Archive for Lord of the Rings

a journal of the plague year [confined reviews]

Posted in Books, pictures, Travel, Wines with tags , , , , , , , , , , , , , , , , , , , , , , , , , , , , , , , , , on May 23, 2020 by xi'an

Watched TV series His Dark Materials produced for the BBC, which is much much better than the earlier film, as the actors are all fabulous—first and foremost Lyra, but also Ma Costa, the Gyptian Muter Courage—, the gypsy community is given a much stronger role, the characters are deep and complex, as eg Mrs and Mr Coulter, both ready to sacrifice kids for the greater “good” without appearing as absolute monsters! The special effects are a wee bit deficient as often with BBC productions but not enough to make a case. Although I sort of cringed each time a bear moved!

Read The Voyage of the Jerle Shannara trilogy by Terry Brooks, which I noticed standing on my son’s bookshelves. The original Shannara Trilogy was one of the very first fantasy books I read in English in my undergrad years (after Lord of the Rings of course and possibly The Chronicles of Thomas Covenant), which did not leave me with an everlasting feeling of superlative literature, to say the least. This avatar of the original Sword of Shannara trilogy did nothing to improve my feelings as the plot is lazy at best, with super-powered villains suddenly acting, last second deus ex machina rescues, endless internal debates, heavy hints at treacheries and double-treacheries, and, worst of all!, intrusion of 20th century technology, e.g., computers, AIs and robots, that the far future characters make sense of. Only suitable for a time of lockdown and even then… I should have left it on the bookshelf! Incidentally, one fight scene against a cyborg was highly reminiscent of the black knight scene in Holy Grail!

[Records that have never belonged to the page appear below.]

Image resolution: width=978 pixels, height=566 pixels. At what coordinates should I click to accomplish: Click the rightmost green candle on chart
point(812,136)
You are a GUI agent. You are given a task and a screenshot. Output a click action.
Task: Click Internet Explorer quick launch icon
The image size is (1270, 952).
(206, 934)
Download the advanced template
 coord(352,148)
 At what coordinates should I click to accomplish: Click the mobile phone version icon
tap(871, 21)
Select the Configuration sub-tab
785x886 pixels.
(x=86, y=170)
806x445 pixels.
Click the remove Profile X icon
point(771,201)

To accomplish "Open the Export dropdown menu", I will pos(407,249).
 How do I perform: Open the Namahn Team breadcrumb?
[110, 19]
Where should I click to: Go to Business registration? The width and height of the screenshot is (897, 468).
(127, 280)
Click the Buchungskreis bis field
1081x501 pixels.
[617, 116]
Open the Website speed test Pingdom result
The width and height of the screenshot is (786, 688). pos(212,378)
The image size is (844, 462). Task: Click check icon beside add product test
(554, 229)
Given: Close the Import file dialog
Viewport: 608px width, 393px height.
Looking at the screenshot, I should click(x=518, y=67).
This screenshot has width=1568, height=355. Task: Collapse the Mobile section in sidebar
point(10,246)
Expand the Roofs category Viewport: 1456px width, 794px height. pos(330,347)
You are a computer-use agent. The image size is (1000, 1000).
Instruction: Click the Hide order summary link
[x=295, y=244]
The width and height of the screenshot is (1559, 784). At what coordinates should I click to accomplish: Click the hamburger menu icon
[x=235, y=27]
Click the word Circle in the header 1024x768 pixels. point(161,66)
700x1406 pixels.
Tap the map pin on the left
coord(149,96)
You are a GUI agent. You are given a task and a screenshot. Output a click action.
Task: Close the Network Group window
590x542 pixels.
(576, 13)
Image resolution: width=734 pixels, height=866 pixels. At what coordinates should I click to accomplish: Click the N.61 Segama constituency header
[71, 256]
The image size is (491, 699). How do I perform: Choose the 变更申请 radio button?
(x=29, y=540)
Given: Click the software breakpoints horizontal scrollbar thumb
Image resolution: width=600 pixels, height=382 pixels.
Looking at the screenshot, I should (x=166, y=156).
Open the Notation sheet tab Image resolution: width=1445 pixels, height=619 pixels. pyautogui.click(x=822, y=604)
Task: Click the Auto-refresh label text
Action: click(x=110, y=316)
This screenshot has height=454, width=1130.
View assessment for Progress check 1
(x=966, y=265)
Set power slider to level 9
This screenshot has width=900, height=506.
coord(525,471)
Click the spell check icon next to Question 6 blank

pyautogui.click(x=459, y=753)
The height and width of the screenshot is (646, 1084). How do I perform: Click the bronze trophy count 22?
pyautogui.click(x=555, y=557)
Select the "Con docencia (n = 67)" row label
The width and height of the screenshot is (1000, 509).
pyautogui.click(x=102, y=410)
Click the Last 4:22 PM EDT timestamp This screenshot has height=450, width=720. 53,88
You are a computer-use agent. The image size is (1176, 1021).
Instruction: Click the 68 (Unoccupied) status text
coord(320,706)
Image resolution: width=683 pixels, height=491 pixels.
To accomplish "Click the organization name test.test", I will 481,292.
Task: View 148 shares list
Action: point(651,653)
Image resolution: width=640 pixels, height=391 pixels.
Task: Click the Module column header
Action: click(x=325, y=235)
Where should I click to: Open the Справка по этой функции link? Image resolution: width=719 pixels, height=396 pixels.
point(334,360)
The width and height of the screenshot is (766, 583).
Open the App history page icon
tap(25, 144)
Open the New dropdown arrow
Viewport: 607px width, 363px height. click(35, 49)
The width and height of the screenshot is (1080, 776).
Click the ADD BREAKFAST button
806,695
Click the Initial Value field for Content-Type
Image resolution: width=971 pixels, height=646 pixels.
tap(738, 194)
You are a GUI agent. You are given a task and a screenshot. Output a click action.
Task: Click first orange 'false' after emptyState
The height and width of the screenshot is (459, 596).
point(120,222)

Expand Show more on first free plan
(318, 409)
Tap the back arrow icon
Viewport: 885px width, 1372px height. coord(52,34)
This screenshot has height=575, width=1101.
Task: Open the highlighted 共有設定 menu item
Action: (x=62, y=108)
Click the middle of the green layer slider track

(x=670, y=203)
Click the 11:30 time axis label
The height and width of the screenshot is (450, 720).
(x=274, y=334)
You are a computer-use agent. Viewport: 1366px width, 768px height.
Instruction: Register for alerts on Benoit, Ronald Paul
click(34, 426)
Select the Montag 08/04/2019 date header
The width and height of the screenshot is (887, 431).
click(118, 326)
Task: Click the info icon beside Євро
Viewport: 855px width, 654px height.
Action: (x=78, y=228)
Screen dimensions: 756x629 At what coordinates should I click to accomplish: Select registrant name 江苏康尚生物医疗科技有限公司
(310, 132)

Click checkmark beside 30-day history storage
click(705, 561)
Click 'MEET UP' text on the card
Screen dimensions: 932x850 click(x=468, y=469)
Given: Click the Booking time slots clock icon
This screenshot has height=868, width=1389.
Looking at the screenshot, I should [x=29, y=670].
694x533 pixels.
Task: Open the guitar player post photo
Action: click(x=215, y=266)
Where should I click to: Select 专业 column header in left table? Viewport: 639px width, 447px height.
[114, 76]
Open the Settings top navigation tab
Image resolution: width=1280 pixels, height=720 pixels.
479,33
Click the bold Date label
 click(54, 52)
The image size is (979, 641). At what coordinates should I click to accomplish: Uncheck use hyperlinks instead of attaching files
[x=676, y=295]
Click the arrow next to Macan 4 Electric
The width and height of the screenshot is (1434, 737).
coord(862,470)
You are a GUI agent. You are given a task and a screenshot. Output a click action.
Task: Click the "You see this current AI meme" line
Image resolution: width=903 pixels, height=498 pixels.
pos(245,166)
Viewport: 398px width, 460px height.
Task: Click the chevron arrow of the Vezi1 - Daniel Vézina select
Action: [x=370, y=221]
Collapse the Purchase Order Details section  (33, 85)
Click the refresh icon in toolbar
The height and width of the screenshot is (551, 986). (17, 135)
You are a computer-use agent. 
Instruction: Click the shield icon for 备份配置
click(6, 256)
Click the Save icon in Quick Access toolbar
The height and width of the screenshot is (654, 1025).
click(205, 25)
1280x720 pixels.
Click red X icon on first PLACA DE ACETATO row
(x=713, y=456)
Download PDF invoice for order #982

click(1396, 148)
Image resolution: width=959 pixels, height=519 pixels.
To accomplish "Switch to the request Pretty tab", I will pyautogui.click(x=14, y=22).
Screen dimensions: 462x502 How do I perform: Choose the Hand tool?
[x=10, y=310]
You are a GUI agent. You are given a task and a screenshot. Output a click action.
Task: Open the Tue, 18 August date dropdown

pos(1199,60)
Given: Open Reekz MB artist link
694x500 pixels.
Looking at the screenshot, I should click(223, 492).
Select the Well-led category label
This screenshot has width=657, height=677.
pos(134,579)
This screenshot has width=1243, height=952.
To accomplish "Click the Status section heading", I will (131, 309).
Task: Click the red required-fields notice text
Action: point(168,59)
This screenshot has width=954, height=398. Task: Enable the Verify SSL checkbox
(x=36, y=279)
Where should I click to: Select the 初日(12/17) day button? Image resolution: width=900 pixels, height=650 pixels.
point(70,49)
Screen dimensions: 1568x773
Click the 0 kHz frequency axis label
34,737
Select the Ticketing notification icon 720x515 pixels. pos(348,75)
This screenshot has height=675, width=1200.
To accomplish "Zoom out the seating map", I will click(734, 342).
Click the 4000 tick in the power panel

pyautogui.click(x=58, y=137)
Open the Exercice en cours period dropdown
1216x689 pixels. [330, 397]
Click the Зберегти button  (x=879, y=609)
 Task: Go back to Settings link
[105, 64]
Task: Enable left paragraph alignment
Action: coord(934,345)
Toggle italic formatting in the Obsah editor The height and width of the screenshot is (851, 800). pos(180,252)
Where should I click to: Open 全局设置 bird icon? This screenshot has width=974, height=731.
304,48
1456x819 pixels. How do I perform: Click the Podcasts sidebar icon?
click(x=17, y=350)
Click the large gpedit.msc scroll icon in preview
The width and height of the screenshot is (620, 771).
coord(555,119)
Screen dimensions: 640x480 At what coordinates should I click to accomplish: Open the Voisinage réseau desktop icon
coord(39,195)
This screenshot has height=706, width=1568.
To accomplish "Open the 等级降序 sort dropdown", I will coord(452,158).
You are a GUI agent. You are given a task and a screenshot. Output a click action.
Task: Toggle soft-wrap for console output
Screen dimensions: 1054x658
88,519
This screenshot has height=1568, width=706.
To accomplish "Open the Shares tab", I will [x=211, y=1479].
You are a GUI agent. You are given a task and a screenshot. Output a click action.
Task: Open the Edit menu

Watched by chance Tarantino’s Reservoir Dogs. For the first time. And was totally un-impressed. Highly pretentious construction falling flat from being a modern reconstruction of antique dramas, endless dialogues (which could have been cut by half if removing all the occurrences of fucking from them), boring and threadbare story, and artificial characters that essentially make no sense. I cannot fathom why this film is so highly ranked..! (And even less to witness it being compared with Rashomon!)

Read [part] of Jin Yong’s Legends of the Condor Heroes (射鵰英雄傳) but, lockdown or not, I simply could not finish it. Despite its fantasy approach to Chinese martial arts, which I usually enjoy (at least in planes!), and some proximity with the Judge Dee stories by van Gulik, the story felt very contrived and somewhat out of reach, plus [not yet] Genghis Khan being depicted in a fairly positive way [at least in the part I read]. Too irrealist for my reading buds, I presume…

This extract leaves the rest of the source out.